## WHAT NEEDS TO BE DONE
Could you write out each entry exactly as it reads?

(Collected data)
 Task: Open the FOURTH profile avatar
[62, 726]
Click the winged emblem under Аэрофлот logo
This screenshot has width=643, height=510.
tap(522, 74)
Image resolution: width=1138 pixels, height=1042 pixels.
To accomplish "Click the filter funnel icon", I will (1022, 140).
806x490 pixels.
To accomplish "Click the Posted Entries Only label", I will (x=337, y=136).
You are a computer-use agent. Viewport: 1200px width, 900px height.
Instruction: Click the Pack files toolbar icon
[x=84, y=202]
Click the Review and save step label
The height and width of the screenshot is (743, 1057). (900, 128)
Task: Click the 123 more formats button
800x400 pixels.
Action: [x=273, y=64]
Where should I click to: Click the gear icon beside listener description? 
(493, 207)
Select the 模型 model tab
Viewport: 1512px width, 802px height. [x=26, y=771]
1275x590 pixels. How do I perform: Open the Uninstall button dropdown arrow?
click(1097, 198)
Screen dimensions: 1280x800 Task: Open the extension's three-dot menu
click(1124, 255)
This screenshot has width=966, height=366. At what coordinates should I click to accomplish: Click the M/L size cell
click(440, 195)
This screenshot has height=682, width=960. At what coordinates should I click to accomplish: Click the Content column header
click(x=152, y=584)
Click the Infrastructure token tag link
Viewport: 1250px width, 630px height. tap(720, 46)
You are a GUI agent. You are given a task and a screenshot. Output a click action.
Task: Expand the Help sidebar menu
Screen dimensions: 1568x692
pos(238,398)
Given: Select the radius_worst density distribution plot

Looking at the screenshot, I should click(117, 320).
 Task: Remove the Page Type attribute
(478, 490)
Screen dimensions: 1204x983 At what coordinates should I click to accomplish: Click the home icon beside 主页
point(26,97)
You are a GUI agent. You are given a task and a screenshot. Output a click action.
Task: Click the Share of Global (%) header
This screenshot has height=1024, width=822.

## SOLUTION
 Task: Open the FOURTH profile avatar
[62, 726]
Click the winged emblem under Аэрофлот logo
This screenshot has width=643, height=510.
tap(522, 74)
Image resolution: width=1138 pixels, height=1042 pixels.
To accomplish "Click the filter funnel icon", I will (1022, 140).
806x490 pixels.
To accomplish "Click the Posted Entries Only label", I will (x=337, y=136).
You are a computer-use agent. Viewport: 1200px width, 900px height.
Instruction: Click the Pack files toolbar icon
[x=84, y=202]
Click the Review and save step label
The height and width of the screenshot is (743, 1057). (900, 128)
Task: Click the 123 more formats button
800x400 pixels.
Action: [x=273, y=64]
Where should I click to: Click the gear icon beside listener description? 
(493, 207)
Select the 模型 model tab
Viewport: 1512px width, 802px height. [x=26, y=771]
1275x590 pixels. How do I perform: Open the Uninstall button dropdown arrow?
click(1097, 198)
Screen dimensions: 1280x800 Task: Open the extension's three-dot menu
click(1124, 255)
This screenshot has width=966, height=366. At what coordinates should I click to accomplish: Click the M/L size cell
click(440, 195)
This screenshot has height=682, width=960. At what coordinates should I click to accomplish: Click the Content column header
click(x=152, y=584)
Click the Infrastructure token tag link
Viewport: 1250px width, 630px height. tap(720, 46)
You are a GUI agent. You are given a task and a screenshot. Output a click action.
Task: Expand the Help sidebar menu
Screen dimensions: 1568x692
pos(238,398)
Given: Select the radius_worst density distribution plot

Looking at the screenshot, I should click(117, 320).
 Task: Remove the Page Type attribute
(478, 490)
Screen dimensions: 1204x983 At what coordinates should I click to accomplish: Click the home icon beside 主页
point(26,97)
You are a GUI agent. You are given a task and a screenshot. Output a click action.
Task: Click the Share of Global (%) header
This screenshot has height=1024, width=822.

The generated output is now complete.